After seeing Sonic the Hedgehog, I am convinced that Pokémon Detective Pikachu was a fluke being the only decent video-game movie that isn’t a cynical cash-grab with a famous video game character slapped on the top.
I’m actually quite confused as to why a Sonic movie of all things is being made now. Sure, the character is popular thanks to a bevy of solo titles and numerous appearances in Nintendo crossover games like Mario & Sonic At the Olympic Games and Super Smash Bros., but that alone isn’t a good enough reason.
The biggest thing to come out of this movie is the idea that if the internet shouts loud with anger and vitriol, film studios will apparently listen and cater to those voices. For history’s sake, the first Sonic trailer featured a wildly different look for the character which horrified fans who then demanded the look be changed.

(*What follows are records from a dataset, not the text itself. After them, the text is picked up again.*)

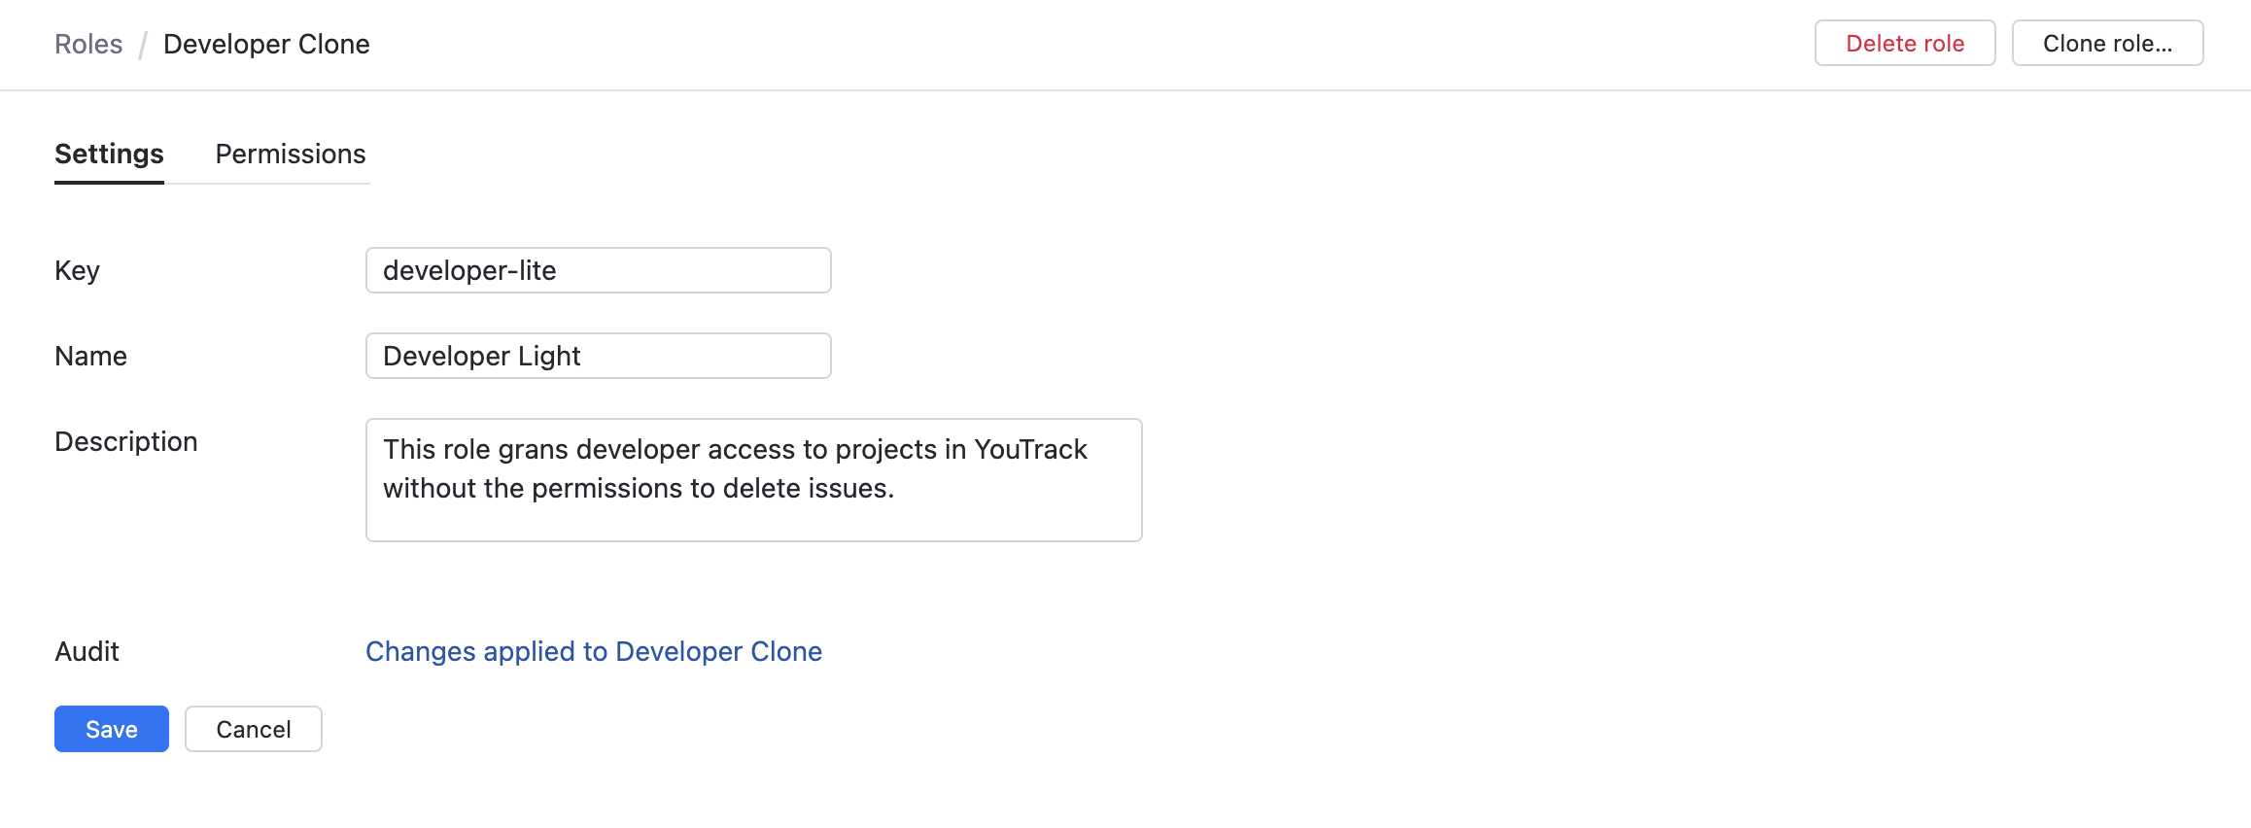Click the Description field label
The width and height of the screenshot is (2251, 828).
125,442
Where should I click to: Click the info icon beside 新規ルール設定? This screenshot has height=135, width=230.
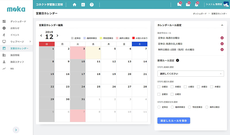(177, 60)
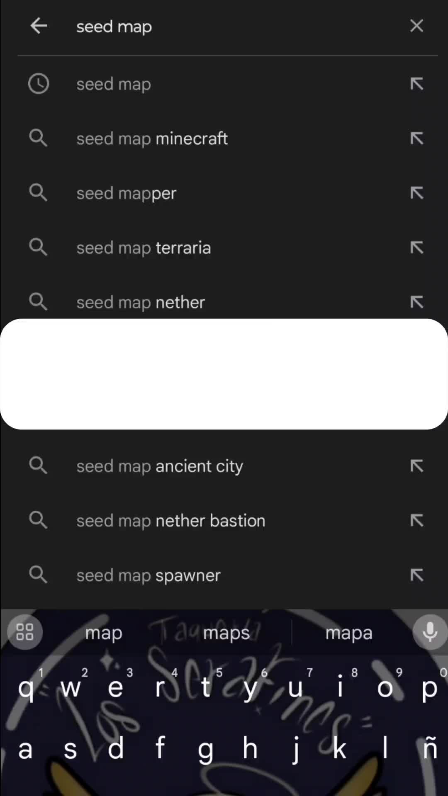Choose the seed map spawner suggestion
Viewport: 448px width, 796px height.
coord(149,575)
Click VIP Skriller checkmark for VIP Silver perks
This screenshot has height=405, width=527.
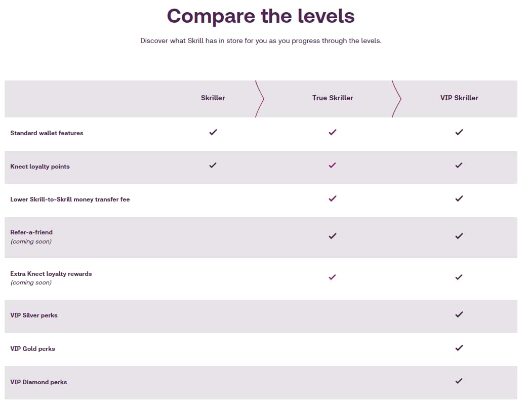pyautogui.click(x=459, y=314)
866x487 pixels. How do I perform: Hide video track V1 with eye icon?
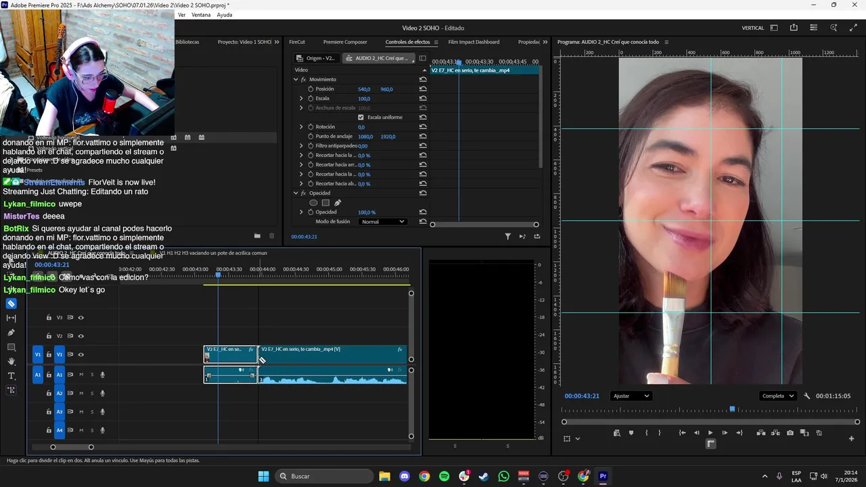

This effects overhaul pushed the release date by about three months and cost an added $5 million to the $90 million budget. And I guess it all worked because hey, he looks like the character from the games.
Too bad literally nothing else even remotely feels like those games.
Sonic the Hedgehog is what happens when a studio needs a franchise. They scour the realms of culture looking for something, anything, to make a series of films out of, based on intellectual property that people recognise, but with Paramount it feels like they never cared for anything in the games. Sonic doesn’t have Tails or Knuckles to go on adventures with, so we’re just stuck with him learning what Earth is, even though that has never happened in any of the games because, well, they aren’t set on Earth. His powers have never been something to hide, he’s never had lightning or electrical powers, and those golden rings are not teleportation devices.
All of these changes aren’t “offensive” or anything, but what it does show is a complete lack of care for what this world or character really is and a cynical attempt for the studio to ape dozens of better ideas from superhero movies.
Those portals in Doctor Strange and Avengers: Endgame were pretty cool? Well let’s just throw that in there.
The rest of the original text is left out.